> **Work to be completed**
Scale the lines starting with the line that contains "Task: Click the $47.57 Litecoin price link" and going on through the line that contains "Action: [x=561, y=337]", and give only those lines again, requests included. Multiply every coordinate in the answers by 1.15 and round each to the nearest whole number, with halves rounded up.

> **Material provided**
*-*-*

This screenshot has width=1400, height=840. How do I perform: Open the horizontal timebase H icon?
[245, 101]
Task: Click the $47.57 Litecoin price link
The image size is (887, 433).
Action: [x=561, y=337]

*-*-*

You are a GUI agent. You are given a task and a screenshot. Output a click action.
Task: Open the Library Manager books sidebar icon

*-*-*

> **Result below**
Task: Click the $47.57 Litecoin price link
The image size is (887, 433).
Action: [x=645, y=388]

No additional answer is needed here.